Monsieur Smith au Sénat[MG][MV]
(Mr. Smith Goes to Washington)
C’est : la rudesse des luttes d’influence, les malversations, les corruptions, les magouilles, les lâchetés, les trahisons, les élans brisées et les désillusions MAIS c'est aussi cette obstination têtue qui refuse de voir la démocratie comme une cause perdue. C’est cette foi inébranlable en l’action, en la possibilité de faire bouger les lignes malgré tout. Parce que la démocratie, même boiteuse, même corrompue, reste ce régime où l’espoir a encore sa place, "le pire des systèmes, à l’exception de tous les autres", comme Churchill le dira.

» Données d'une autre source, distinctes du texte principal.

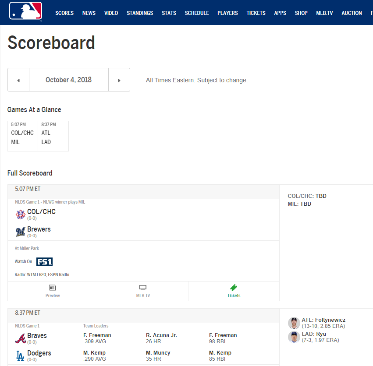Select ATL vs LAD game at a glance
The width and height of the screenshot is (373, 366).
pyautogui.click(x=53, y=137)
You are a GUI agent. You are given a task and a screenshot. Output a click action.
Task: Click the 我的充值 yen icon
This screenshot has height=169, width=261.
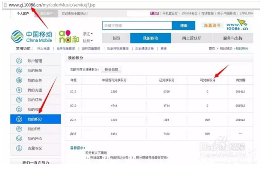tap(19, 90)
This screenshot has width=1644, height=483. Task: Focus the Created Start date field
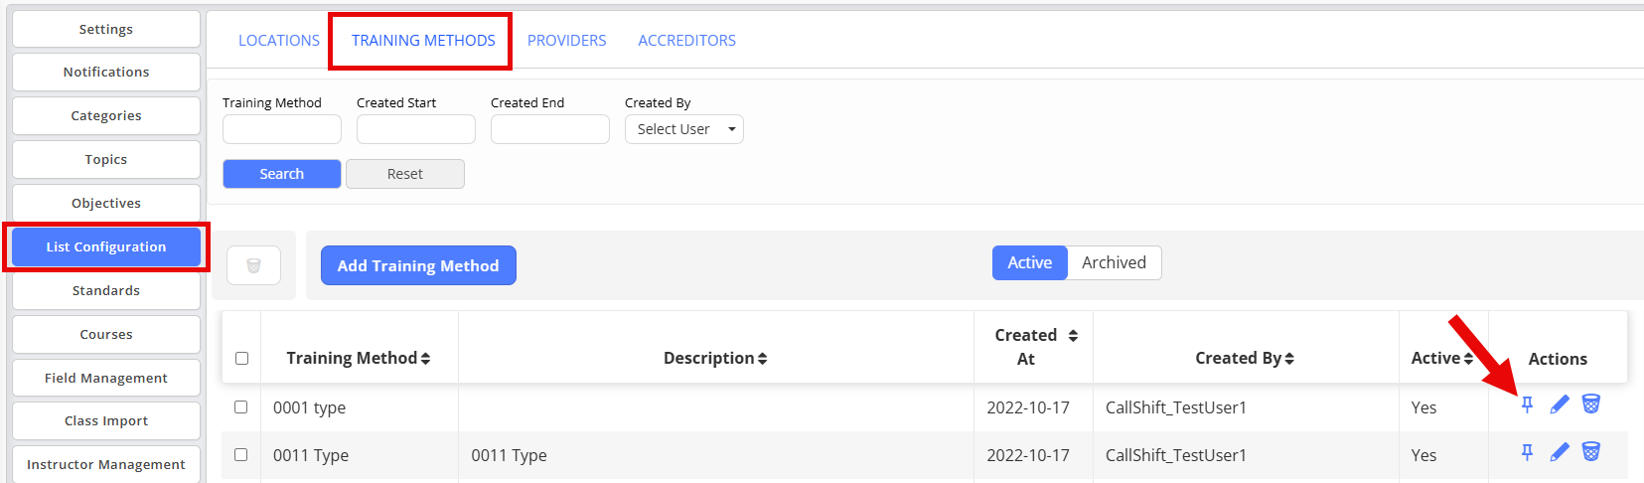(416, 129)
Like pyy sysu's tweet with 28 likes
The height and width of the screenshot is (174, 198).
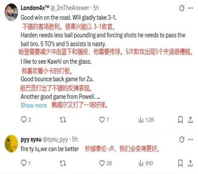tap(105, 163)
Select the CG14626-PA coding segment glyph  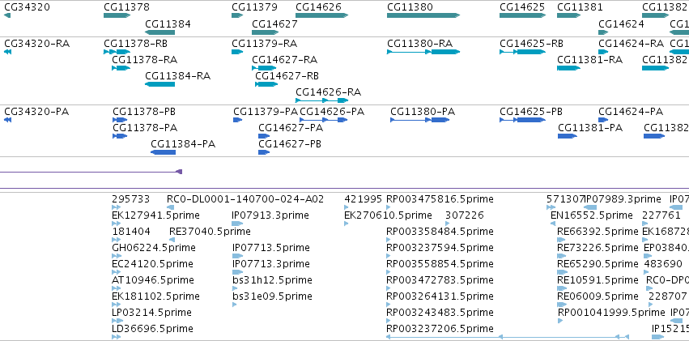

Et derrière ce combat se tient une présence discrète mais essentielle, celle d’une femme. Dans l’ombre des bureaux et des stratégies, elle devient la véritable force du récit, guidant l’élan politique autant qu’humain. Une figure typique du cinéma des années 30, où le pouvoir féminin, bien que rare à l’écran, est souvent le vrai moteur de l’histoire. Sans elle, pas de révolte qui tienne, pas de discours qui porte, pas de victoire possible.
Et surtout, c’est : un combat toujours recommencé, toujours nécessaire.